CARMAN, GEORGE J, Earth Sciences Department, Monash University, Clayton, Australia, and Austin Oil N.L., South Melbourne, Victoria, Australia

The Coral Sea syn-rift and post rift, and Darai back-arc sequences are most continuously exposed at the Aure scarp in eastern Papua. Biostratigraphic correlations to 40 well and outcrop localities permits the construction of seven paleogeographic maps and their readability is enhanced by geological icons illustrating paleophysiographic elements.

Pillowed olivine basalt at the Aure scarp overlying Gondwana shelfal sediments are the oldest record of the onset (K-Ar = 87 m.y.), and the most northern locality, yet known for the Coral Sea Rift on the northeastern Australian plate margin. Late Cretaceous syn-rift coarse clastics occur adjacent to the Aure fault, (the Pale Sandstone) and the Bogoro fault (Barune Sandstone) whereas bioturbated littoral sediments occur at Menyamya within a northwest-trending rift. Seismically defined wedges of sediments, possibly offset by transverse faults, in the Gulf of Papua and farther south, are also interpreted as Coral Sea sequences. Upper Cretaceous sediments are absent on the western rift-shoulder highs (e.g., Wana Swell) and overprinting in the Owen Stanley metamorphics obscures the eastern margin.

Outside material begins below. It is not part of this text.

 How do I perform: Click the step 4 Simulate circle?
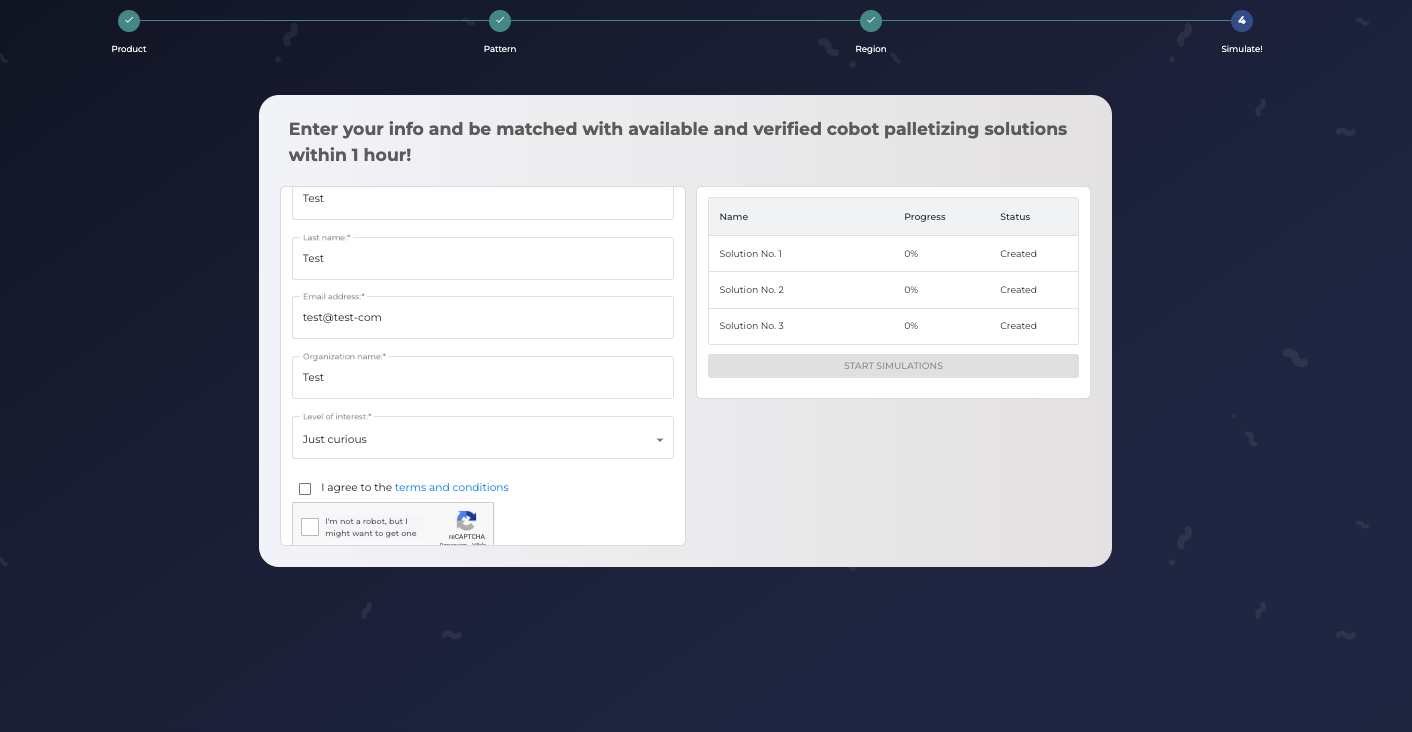pyautogui.click(x=1242, y=21)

Post-rift Paleogene carbonate lithotypes define a northwest trending bathyal environment (Moresby Deep) flanked by neritic limestones. Facies belts in the Darai back-arc sequence continue to reflect the rift geometry during the early Miocene. A western biohermal shelf (Fly Platform) with a shelf edge reefs (Borabi reef trend) and off-platform pinnacle reefs (e.g., Uramu, Pasca, Pandora) are mirrored by a 100 km carbonate belt (including reefs) about 200 km east of the Pasca/Pandora reefs and probably fringing the Maramuni arc. Middle Miocene craton/arc collision introduced volcaniclastics and stifled the reef growth.

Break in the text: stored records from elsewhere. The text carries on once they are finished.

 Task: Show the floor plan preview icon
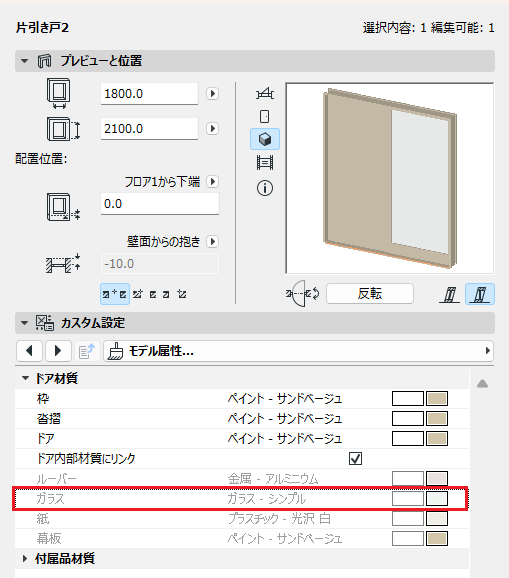pos(265,93)
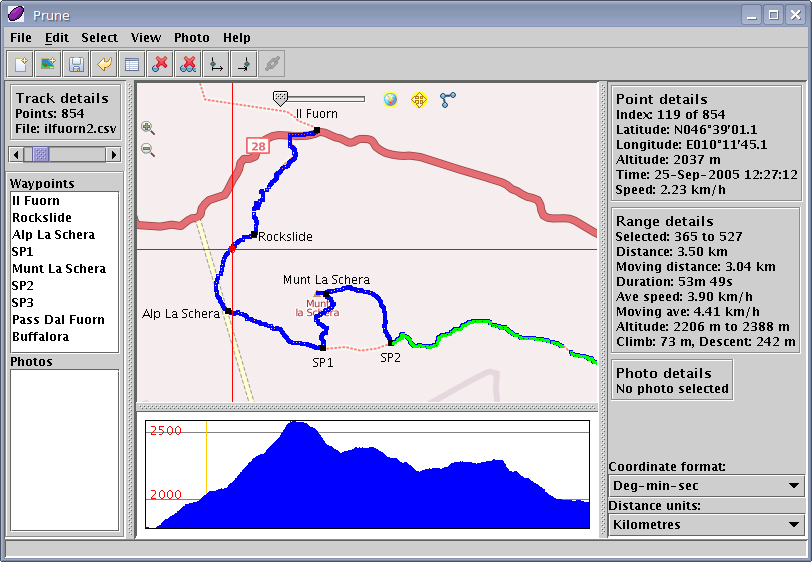Toggle connecting track points with lines

447,99
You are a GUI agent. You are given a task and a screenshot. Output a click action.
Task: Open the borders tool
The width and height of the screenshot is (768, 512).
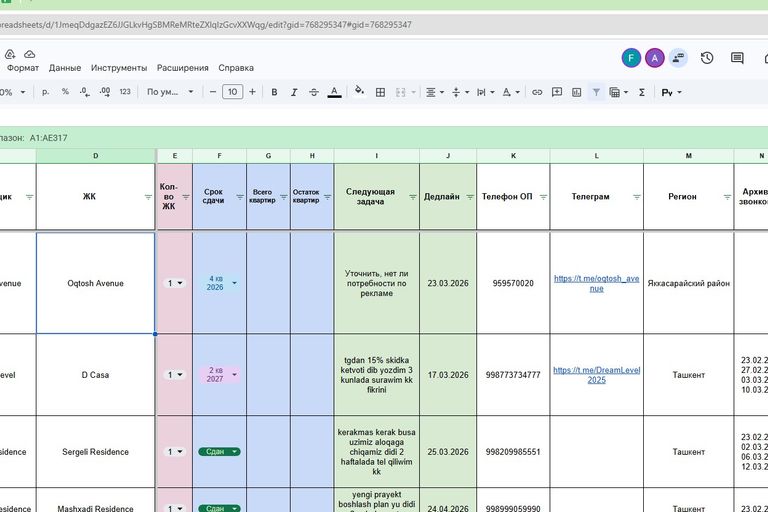(x=380, y=92)
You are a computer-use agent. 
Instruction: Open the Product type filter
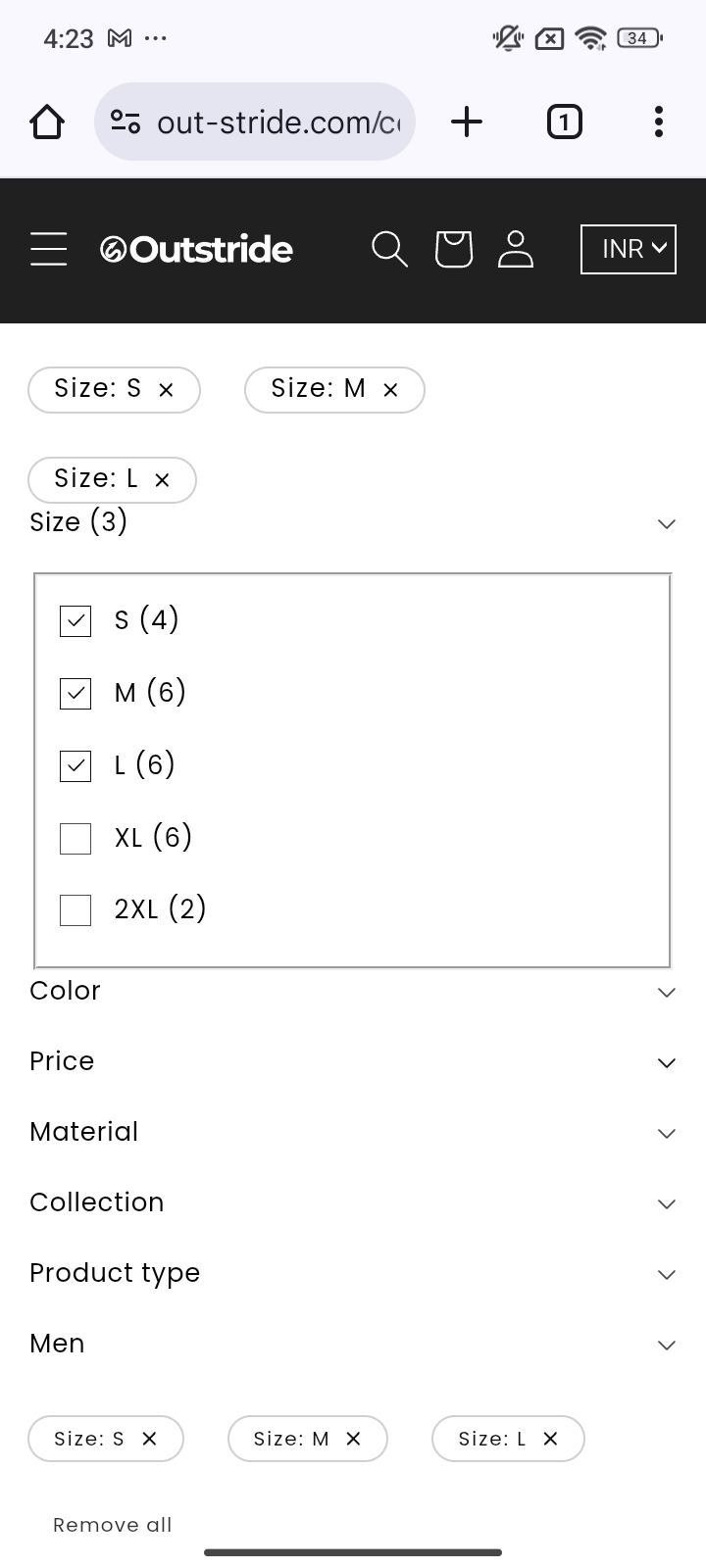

During the late Miocene, syntectonic processes (Talama Volcanics and cannibalistic reworking of thrust anticlines in the Aure Trough) accompanied passive foreland sedimentation farther west. Southwest propagation of a fold and thrust belt in the Pliocene led to the present physiography characterized by topographic forms closely resembling geological structure.

 

AAPG Search and Discovery Article #91015©1992 AAPG International Conference, Sydney, N.S.W., Australia, August 2-5, 1992 (2009)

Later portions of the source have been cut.